**REQUIREMENT**
Print, word for word, the stretch of the essay about mothers, daughters and the film Lady Bird that starts at the words "Lady Bird constantly" and ends with "words of affirmation.".

**GIVEN TEXT**
--- START ---
Affirmation and Outrage

Lady Bird constantly insults her mother, to her face and to others, but as soon as a friend calls her “scary,” she jumps to her mother’s defense. Overall, Lady Bird and her mother could show each other much more verbal affection. It’s not enough to love someone; you’ve got to tell them. Especially if your mother’s love language is words of affirmation.

My mother feels loved when she’s verbally affirmed. So when I think giving her a hug is cutting it, that doesn’t have the same effect for her as, “You’re doing a great job” or even just, “I love you.” Watching conflicts arise between Lady Bird and her mother simply because they forget (or don’t know how) to express affection for each other reminded us to dwell on what we appreciated about each other and say it aloud.

Conflict and Communication

When Lady Bird assumes her mother won’t let her apply to an out-of-state college and does so behind her back, she creates a rift that lingers until the movie’s last scene. If she had been upfront, asked her mother to respect her ambitions, and given her space to respond as she needed, she could have been able to minimize the conflict.

A roadblock to communication we all have to work past is what my mom calls our “scripts.” We assume the other person — be it the mother or the daughter — is acting some way for one reason, and we immediately react based on that assumption. When we expect that person to fall into old patterns, we don’t allow the person to change. My mother admitted that her relationship with her mom accelerated when she rejected her assumptions and changed her expectations. We won’t let our mothers (or our daughters) be the best versions of themselves if we expect otherwise.

Lady Bird and her mother love each other. They bond over frilly dresses and “The Grapes of Wrath,” but they have little else in common. In my family, my grandmother, mother, and I hold different views on everything from art to politics, but what connects us is our mutual desire for each other’s best. We, like Lady Bird and Marion, may not always be as kind or communicate as well as we’d like. But we’re always supporting one another.

After watching “Lady Bird,” we keep practicing how to love well — and pay each other a little more attention.
--- END ---
**EXERCISE DATA**
--- START ---
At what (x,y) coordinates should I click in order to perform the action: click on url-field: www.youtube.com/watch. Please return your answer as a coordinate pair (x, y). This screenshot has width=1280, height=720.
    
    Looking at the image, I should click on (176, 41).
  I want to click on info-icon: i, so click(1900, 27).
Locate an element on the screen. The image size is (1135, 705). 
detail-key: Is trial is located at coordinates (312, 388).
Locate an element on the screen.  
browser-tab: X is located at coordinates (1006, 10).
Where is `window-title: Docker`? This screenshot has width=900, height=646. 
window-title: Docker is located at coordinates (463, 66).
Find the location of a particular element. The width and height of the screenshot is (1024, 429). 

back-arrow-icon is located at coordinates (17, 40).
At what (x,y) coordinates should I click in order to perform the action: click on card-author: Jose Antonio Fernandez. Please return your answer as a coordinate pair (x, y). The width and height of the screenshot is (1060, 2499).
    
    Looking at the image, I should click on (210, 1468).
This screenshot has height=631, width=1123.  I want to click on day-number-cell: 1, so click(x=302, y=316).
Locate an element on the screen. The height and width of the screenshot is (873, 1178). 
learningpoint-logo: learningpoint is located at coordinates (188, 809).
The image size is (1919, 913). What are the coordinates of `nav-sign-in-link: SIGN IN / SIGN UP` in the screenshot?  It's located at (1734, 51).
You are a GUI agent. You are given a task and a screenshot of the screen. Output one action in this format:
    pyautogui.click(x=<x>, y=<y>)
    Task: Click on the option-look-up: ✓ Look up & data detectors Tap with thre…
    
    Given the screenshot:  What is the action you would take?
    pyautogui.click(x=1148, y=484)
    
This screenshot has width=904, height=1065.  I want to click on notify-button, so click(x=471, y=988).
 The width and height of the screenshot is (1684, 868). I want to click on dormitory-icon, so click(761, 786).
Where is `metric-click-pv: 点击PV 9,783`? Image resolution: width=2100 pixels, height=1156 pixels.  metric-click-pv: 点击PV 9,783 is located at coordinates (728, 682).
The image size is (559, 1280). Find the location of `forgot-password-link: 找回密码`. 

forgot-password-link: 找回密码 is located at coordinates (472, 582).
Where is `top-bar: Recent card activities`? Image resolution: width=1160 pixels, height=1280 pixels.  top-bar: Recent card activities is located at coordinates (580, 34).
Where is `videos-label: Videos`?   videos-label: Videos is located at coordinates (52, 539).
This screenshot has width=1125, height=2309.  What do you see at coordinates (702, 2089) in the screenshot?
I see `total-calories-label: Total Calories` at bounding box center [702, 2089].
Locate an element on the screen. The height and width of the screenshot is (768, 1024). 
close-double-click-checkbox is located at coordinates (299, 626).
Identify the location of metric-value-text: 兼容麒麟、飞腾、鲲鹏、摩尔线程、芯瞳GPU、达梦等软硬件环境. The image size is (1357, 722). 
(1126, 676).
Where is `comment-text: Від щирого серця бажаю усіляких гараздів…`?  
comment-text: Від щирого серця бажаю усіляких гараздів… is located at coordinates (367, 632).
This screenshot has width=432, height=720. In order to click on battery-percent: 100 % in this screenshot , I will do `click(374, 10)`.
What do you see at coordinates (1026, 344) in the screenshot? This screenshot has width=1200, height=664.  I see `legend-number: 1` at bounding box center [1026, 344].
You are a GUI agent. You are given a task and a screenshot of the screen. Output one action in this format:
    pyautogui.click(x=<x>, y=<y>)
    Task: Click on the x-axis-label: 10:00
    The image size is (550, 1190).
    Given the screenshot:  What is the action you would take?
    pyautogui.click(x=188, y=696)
--- END ---
**REPLY**
Lady Bird constantly insults her mother, to her face and to others, but as soon as a friend calls her “scary,” she jumps to her mother’s defense. Overall, Lady Bird and her mother could show each other much more verbal affection. It’s not enough to love someone; you’ve got to tell them. Especially if your mother’s love language is words of affirmation.